Work required →
Say whether each statement agrees with the passage below about limited-release Hess trucks. Answer yes or no for each, and quote the words from the passage that decide it.
1. The chromed 1995 truck with helicopter was a gift for employees who worked on a special project.
2. The 1993 Hess Premium Diesel Tanker was released to the public.
3. In the 2006 Hess Truck with Racers, the white car bears the letters "AHC".

Ever since the Hess Toy Trucks were released, Hess has privately and publicly released additional models in limited production as gifts or to commemorate anniversaries and major changes within the company.
- 1969 Amerada Hess Tanker Truck – Not a public release. It was released to commemorate the merger between Hess and The Amerada Petroleum Corporation. It has the name "Amerada Hess" on the tanker rather than the "Hess" name. This was given out to employees and executives.
- 1993 Hess Premium Diesel Tanker – Not a public release. It was released to commemorate the introduction of 93 Hess Premium Diesel with Super Detergent. It was a re-release of the 1990 tanker that included the decal "New Premium Diesel With Super Detergency" on the tanker body. It was only distributed to bulk buyers as a thank you gift.
- 1995 Truck with Helicopter Chromed – Not a public release. It is the same as the 1995 holiday release but in chrome instead of white. It was released as a gift given to employees that worked on a special project for Leon Hess.
- 2006 Hess Truck with Racers – Only released to those on the New York Stock Exchange trading floor. It commemorates the name change and stock ticker symbol change from Amerada Hess Corporation to the Hess Corporation. It was a re-release of the 1997 Hess Truck. The trailer box bears the name "Hess Corporation". The two cars included have the stock ticker letters on them instead of the traditional Hess name. One car is green and bears the letters "AHC". The other car is white and bears the letters "HES". Was only given out to those on the stock trading floor on May 9, 2006.

Records shown →
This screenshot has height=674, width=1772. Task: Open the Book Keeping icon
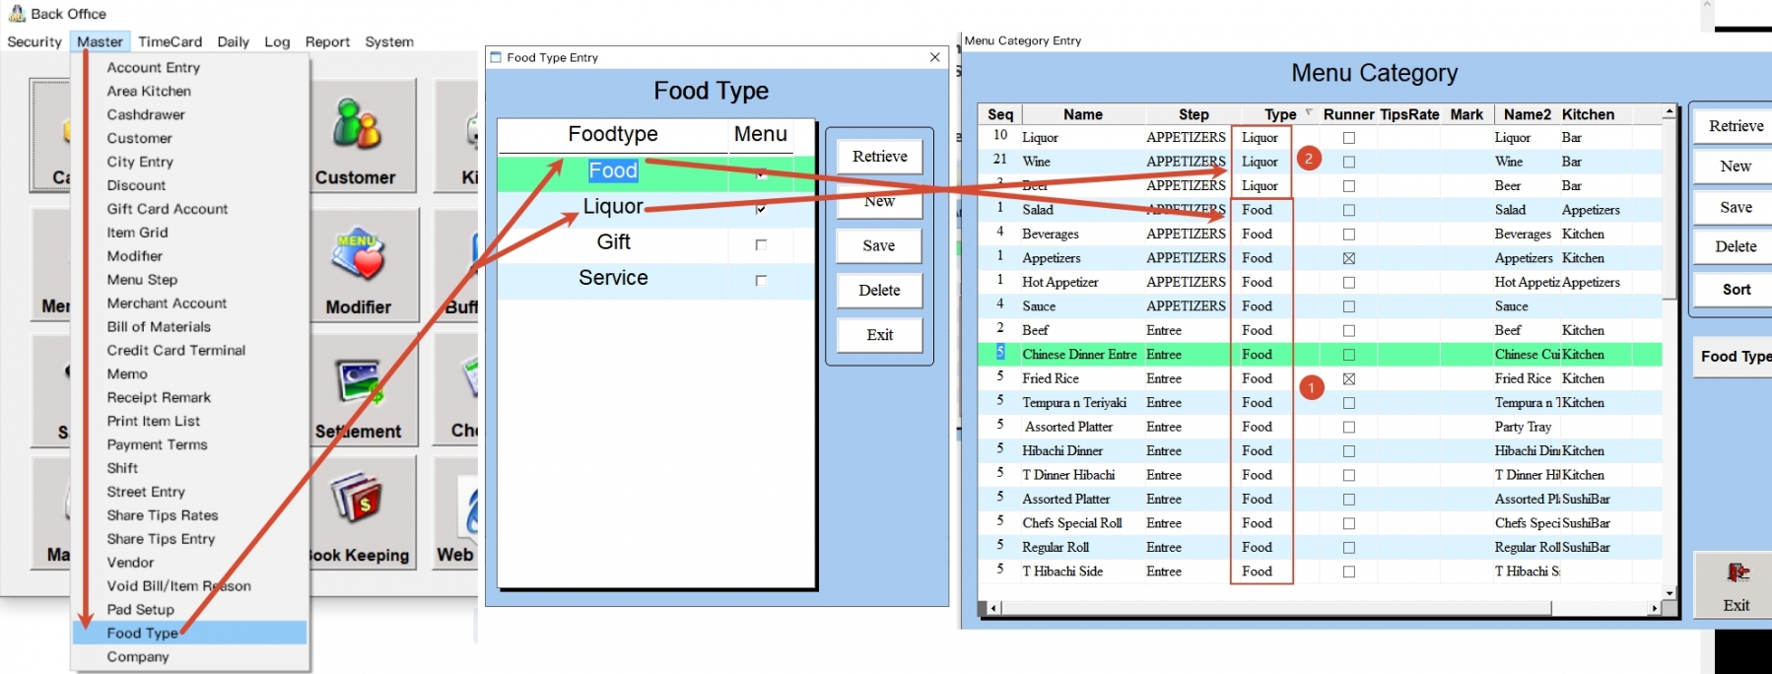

==

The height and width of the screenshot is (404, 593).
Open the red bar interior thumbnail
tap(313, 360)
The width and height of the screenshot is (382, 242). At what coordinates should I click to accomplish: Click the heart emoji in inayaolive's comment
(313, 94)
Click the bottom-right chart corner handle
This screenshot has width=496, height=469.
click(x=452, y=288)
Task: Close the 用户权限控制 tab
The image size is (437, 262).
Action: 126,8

==

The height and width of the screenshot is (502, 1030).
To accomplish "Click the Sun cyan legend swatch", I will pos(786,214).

Exercise answer →
1. Yes: It was released as a gift given to employees that worked on a special project for Leon Hess.
2. No: Not a public release.
3. No: The other car is white and bears the letters "HES".